Dubner completed his high school education at Duanesburg Central High School in 1980, a year ahead of his graduating class. In 1984, he graduated from Appalachian State University in North Carolina, where he studied in the College of Fine and Applied Arts. There, Dubner played in a rock band, The Right Profile, which later signed with Arista Records shortly before he decided against a career in music. In 1990, Dubner earned a Master of Fine Arts degree in writing from Columbia University, where he also taught English.

== Career ==
Dubner's first published work appeared in Highlights for Children, when he was 11 years old. Since then, his journalism has been published in The New York Times, The New Yorker, and Time, and has been anthologized in The Best American Sports Writing, The Best American Crime Writing, and elsewhere.

In 1998, Dubner wrote his first full-length book, Turbulent Souls: A Catholic Son's Return to His Jewish Family, for which he was named a finalist for the Koret Jewish Book Award. Dubner has since written Confessions of a Hero-Worshiper, and a children's book, The Boy With Two Belly Buttons.

===Books ===
Dubner met Steven Levitt, a professor of economics at the University of Chicago, when his editor asked him to write a profile on Levitt for The New York Times Magazine. At the time, Dubner was writing a book on the psychology of money and didn't have much interest in meeting the young economist from Chicago. Likewise, Levitt had little interest in the profile, but agreed to a two-hour interview because his mom liked The New York Times Magazine. Upon meeting Levitt, Dubner extended the two-hour interview to three days.

After publication of Dubner's 2003 Times Magazine article, Dubner and Levitt were asked to co-write a book, which cemented their partnership. In 2005, William Morrow and Company published Freakonomics, a book about cheating teachers, bizarre baby-names, self-dealing realtors, and crack-selling mama's boys. Freakonomics would go on to be translated into 40 languages and sell 5 million copies worldwide.

Dubner and Levitt have co-authored three other books: SuperFreakonomics, Think Like a Freak, and When to Rob a Bank. Throughout their work, Dubner and Levitt use economics to explore real-world phenomena, answer perplexing questions, and offer unconventional analysis.

Dubner has a chapter giving advice in Tim Ferriss' book Tools of Titans.

===Radio ===
In 2010, Dubner launched a weekly podcast, Freakonomics Radio, which was getting 15 million global monthly downloads as of 2018. On March 5, 2020, Dubner appeared on the Joe Rogan Experience podcast.

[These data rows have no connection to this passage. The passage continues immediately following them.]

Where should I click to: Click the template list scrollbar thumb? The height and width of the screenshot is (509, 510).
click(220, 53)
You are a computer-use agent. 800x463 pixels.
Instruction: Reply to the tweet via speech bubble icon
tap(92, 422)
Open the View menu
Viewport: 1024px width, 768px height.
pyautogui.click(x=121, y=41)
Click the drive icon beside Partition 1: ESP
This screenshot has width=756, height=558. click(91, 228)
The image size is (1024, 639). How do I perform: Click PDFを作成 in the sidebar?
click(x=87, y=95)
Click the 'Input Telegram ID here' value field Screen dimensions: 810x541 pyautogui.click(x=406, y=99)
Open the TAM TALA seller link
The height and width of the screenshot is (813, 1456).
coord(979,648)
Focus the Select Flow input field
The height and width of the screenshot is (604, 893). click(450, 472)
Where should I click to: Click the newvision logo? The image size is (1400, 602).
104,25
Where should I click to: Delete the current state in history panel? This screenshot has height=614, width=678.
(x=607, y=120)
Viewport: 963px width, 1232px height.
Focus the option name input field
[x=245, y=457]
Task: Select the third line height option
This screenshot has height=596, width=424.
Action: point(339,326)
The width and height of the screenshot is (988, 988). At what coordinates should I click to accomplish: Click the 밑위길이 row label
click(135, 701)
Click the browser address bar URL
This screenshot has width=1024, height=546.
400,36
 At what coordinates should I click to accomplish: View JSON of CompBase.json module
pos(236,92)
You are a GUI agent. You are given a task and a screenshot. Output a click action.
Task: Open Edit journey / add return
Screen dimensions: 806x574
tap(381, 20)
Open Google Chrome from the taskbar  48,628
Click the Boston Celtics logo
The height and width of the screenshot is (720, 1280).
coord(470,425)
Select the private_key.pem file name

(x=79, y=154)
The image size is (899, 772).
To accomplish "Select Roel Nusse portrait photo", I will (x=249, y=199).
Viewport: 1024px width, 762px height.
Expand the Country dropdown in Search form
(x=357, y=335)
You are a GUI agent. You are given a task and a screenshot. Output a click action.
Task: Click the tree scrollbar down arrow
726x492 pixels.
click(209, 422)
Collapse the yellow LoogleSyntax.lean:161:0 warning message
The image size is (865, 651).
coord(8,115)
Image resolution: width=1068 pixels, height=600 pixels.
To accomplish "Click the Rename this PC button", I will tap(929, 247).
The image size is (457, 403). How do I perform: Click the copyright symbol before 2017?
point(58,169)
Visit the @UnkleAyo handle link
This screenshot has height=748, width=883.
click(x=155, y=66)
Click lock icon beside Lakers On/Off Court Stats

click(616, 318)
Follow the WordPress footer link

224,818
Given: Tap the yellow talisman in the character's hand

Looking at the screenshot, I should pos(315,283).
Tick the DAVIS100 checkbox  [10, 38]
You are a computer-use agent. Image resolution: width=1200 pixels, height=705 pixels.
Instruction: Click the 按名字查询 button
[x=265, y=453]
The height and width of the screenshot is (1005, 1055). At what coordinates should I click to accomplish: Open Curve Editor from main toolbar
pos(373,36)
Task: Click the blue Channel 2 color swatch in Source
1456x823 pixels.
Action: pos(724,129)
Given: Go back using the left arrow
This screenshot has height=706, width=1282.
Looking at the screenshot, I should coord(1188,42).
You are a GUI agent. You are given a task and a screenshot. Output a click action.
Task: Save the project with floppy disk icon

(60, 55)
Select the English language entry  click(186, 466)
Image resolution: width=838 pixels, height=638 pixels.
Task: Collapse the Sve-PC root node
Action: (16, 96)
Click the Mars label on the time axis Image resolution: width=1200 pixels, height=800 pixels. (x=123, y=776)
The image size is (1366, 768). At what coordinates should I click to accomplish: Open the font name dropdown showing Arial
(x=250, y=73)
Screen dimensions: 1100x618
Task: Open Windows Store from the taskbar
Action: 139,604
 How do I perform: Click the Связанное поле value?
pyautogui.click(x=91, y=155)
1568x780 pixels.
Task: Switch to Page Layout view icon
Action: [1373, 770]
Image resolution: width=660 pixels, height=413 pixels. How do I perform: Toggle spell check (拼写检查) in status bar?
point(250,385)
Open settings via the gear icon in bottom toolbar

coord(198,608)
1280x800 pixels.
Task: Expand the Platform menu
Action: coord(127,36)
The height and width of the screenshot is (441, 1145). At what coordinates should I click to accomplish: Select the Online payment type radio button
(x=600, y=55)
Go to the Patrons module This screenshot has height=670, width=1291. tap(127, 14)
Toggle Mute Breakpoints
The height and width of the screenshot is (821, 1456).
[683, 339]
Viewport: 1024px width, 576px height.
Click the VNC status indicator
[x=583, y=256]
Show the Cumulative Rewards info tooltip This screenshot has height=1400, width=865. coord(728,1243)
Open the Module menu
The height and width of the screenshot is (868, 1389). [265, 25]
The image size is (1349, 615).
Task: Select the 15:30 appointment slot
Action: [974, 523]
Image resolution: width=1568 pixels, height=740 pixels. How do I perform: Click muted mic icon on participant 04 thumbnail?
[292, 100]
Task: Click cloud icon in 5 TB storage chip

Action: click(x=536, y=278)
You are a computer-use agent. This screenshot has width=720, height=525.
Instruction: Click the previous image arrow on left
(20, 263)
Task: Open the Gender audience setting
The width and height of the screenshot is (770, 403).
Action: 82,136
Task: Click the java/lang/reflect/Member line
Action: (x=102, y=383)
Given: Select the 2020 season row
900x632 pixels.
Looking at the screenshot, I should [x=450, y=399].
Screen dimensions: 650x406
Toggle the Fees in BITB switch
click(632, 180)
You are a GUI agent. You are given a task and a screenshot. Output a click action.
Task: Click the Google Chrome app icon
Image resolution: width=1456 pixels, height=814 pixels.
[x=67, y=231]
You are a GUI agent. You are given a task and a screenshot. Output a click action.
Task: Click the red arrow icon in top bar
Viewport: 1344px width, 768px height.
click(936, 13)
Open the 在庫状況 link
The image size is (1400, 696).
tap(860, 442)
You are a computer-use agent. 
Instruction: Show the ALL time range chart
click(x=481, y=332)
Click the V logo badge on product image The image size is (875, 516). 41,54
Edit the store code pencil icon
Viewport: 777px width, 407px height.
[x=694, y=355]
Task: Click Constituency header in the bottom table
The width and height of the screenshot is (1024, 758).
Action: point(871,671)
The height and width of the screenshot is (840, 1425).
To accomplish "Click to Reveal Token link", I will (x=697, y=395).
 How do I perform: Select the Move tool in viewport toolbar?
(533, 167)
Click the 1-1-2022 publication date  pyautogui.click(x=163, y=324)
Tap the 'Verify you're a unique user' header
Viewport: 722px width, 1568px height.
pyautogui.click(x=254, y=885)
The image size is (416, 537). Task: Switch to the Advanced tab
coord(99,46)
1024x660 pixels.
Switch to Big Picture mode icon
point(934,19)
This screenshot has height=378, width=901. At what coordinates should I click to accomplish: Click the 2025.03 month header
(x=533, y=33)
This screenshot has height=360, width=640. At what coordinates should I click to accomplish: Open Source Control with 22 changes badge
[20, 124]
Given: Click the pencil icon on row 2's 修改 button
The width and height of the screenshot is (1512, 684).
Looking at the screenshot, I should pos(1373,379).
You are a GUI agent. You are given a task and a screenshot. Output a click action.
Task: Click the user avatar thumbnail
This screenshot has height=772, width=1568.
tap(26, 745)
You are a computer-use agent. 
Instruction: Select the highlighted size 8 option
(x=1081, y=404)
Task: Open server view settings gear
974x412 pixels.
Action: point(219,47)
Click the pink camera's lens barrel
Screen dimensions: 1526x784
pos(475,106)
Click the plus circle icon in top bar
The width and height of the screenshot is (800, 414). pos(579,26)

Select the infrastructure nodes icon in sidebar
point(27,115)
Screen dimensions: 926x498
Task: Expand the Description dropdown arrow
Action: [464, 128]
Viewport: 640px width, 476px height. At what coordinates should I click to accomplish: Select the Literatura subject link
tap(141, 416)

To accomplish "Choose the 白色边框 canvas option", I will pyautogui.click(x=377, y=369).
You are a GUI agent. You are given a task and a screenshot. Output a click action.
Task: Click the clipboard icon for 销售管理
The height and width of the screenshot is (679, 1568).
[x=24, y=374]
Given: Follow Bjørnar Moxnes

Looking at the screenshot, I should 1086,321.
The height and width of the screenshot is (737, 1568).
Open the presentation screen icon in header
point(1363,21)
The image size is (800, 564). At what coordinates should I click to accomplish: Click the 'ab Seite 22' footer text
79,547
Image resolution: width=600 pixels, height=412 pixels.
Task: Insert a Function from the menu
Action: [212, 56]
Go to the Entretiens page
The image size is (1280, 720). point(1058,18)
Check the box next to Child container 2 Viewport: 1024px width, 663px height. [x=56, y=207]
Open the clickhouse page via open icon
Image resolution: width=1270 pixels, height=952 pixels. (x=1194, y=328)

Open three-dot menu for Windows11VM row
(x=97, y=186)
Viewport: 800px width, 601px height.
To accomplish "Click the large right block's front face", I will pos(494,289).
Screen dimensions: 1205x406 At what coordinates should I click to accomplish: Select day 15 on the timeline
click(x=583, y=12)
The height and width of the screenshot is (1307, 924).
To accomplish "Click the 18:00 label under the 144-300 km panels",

Dubner also hosts Freakonomics Radio Live! (formerly Tell Me Something I Don’t Know), a game-show version of the podcast in which contestants share incredible, little-known facts in front of a live audience.

Other shows include:

- Tell Me Something I Don't Know is a game-show podcast that Dubner created in partnership with The New York Times in 2016 and that is now part of Freakonomics Radio
- Footy for Two is a podcast produced by Stephen Dubner and his son, Solomon Dubner, in which Solomon educates his father on the politics, personalities, and news of international football.
- No Stupid Questions is podcast that is part of Freakonomics Radio, where Dubner and Angela Duckworth ask each other questions about a range of subjects.

A film called Freakonomics: The Movie was released in 2010.

===Awards and honors===
- Finalist for the Koret Jewish Book Award, for Turbulent Souls
- Quill Award, for Freakonomics
- Short-listed for Financial Times and Goldman Sachs Business Book of the Year Award

== Personal life ==
As of June 2023, Dubner resides in New York City with his wife, documentary photographer Ellen Binder, their two children, and their dog. In a 2017 New York Times profile, Dubner described his ideal Sunday as one in which he walks his dog in Central Park early in the morning, watches an FC Barcelona game with his son, and spends the afternoon cooking dinner with his daughter.